Drawing Out the Text in Textile
Looking up the word “text” in the dictionary, I see it that it comes from the Latin textus meaning structure or context as well as from texere, to weave. I have been revisiting this topic of text in text-tile (see blog post “Two in One Text-iles” for my last discussion of this) as I find myself occupied with plotting out lines of text in my synesthesia drawings and wondering yet again how I got from weaving to making drawings of writing. The answer is that weaving and writing are connected in the human brain as far back as anyone can trace. As Laird Scranton, a comparative cosmologist and software designer who has studied the living language of the ancient Dogon tribe of Mali, points out in his book, The Cosmological Origins of Myth and Symbol :
The Dogon priests refer to functional equivalences between certain civilizing acts…For example, there is a direct comparison made between the acts of weaving a cloth and plowing a field. Likewise, both the act of weaving a cloth and the act of cultivating a field are specifically equated with processes relating to the formation of a Word. The concept of the Word itself represents an act of speech which is closely associated with the processes that create life or that form matter. These are expressed in terms of the enigmatic notion that words are woven into the cloth, again both in relation to the formation of matter and in terms of human reproduction.

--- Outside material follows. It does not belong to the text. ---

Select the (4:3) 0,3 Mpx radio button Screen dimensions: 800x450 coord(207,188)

I am well familiar with the importance of weaving or creating cloth to human civilization but its connection to word-making and forming concepts and logical structures is hitting home for me now more than ever. For as I plot my words onto paper, I realize that I am still using the same elements to explore the same paradigm: applying pigment to fiber using a system of coded symbols to investigate light and my own questions of meaning. I have a growing sense that I am going in circles, trying to crack open the same mystery that has tantalized me for a lifetime. It’s as if my art work is strewn out behind me as I plod forward, trying yet another method for getting inside that light and indeed, myself.

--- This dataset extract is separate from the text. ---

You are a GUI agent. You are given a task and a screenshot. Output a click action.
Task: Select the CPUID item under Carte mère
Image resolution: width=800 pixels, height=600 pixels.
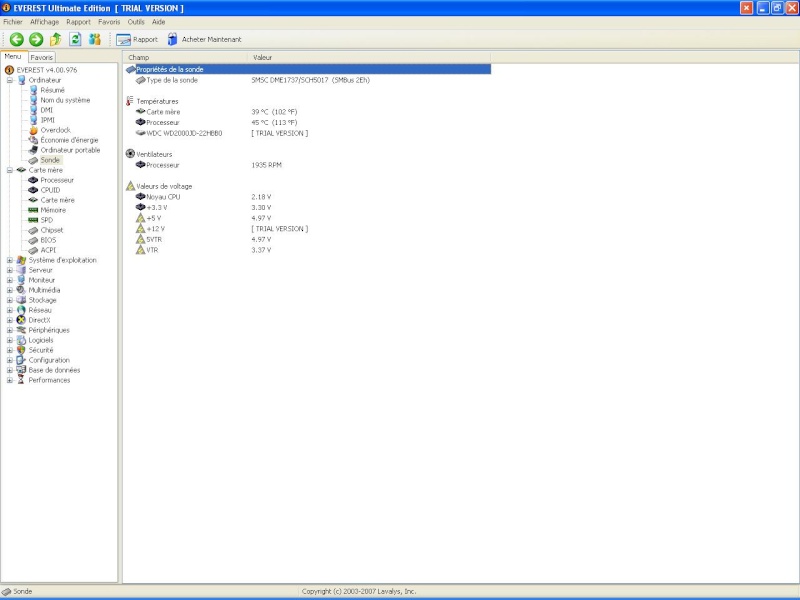pyautogui.click(x=50, y=190)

I know at least that I am translating once again, like I did as a musician reading notes to make music and as a weaver reading drafts to make cloth. Here, I am using a system of my own synesthesia to turn written passages into visual compositions. An article in The Oxford Handbook of Synesthesia titled “Synesthesia and the Artistic Process” by Carol Steen and Greta Berman recently clued me into why I was drawn specifically to watercolor on paper for my current medium:
One problem for a synesthetic artist, then, is how to deal with the fact that their colors can be extraordinarily bright, the colors of light rather than pigments. For some synesthetes, their colors might be seen as similar to sunlight streaming through a stained glass window. For this reason, traditional techniques of oil painting cannot be satisfactory. The question is, how can one make a pigment look as bright as colored light? In order to achieve this, painters often work with pure, unmixed oil paint or watercolor taken directly from the tube…
But what, you might ask, are the written passages that I am encoding in these drawings? I know that people will want to know, but I am not sure yet how much of the plotted text I will make known in relation to each drawing. While some of the drawings are titled by what they plot (the names of the dead in the Memento Mori series for example), thus making the words obvious, most illustrate passages that are too long to title this way. They include my own poems, wishes or dream narratives as well as favorite writings from other authors. All have significant meaning for me and as such, comprise a sacred text. And isn’t there is a level of secrecy required to preserve the sacred? In the end, I see this hiding of the literal message, this coding, as a gift of privacy I give to myself, in service of preserving the mystery that is me. The medium is the message after all.